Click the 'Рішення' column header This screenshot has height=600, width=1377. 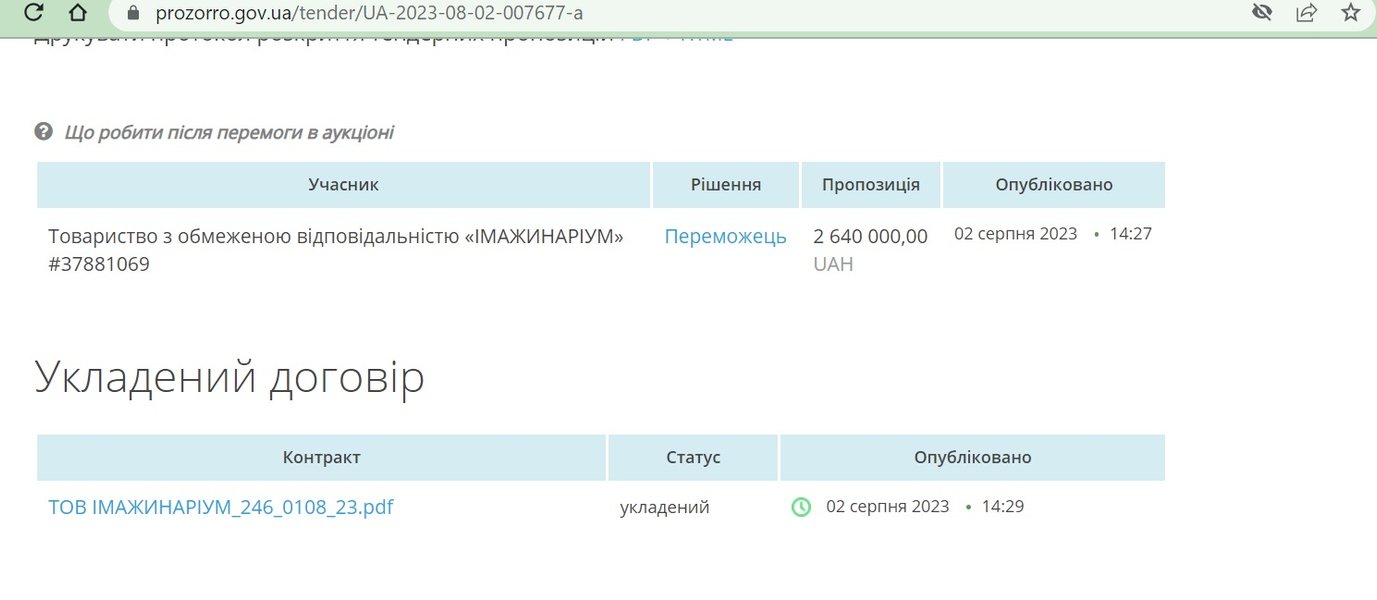725,185
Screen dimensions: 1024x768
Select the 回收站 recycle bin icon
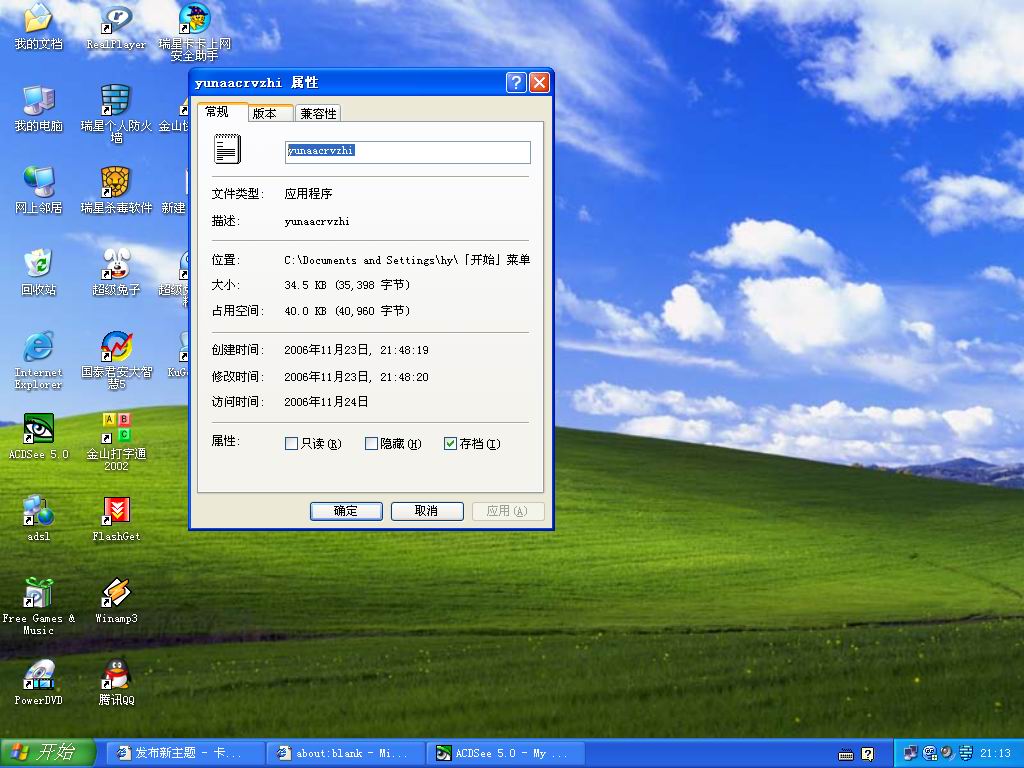[38, 265]
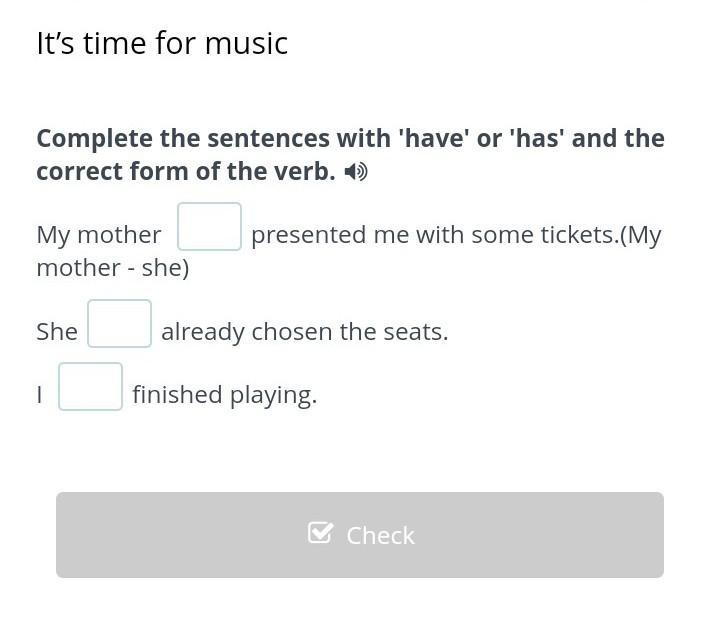
Task: Play the instruction audio via speaker icon
Action: click(356, 172)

BRIEF:
Omit the pictures, and please restate word for word the lines running from the line with "Screen dimensions: 1024x768" to the end of the entries.

WRITTEN REPLY:
Screen dimensions: 1024x768
Select the 回收站 recycle bin icon
[38, 265]
Task: Play the instruction audio via speaker icon
Action: click(356, 172)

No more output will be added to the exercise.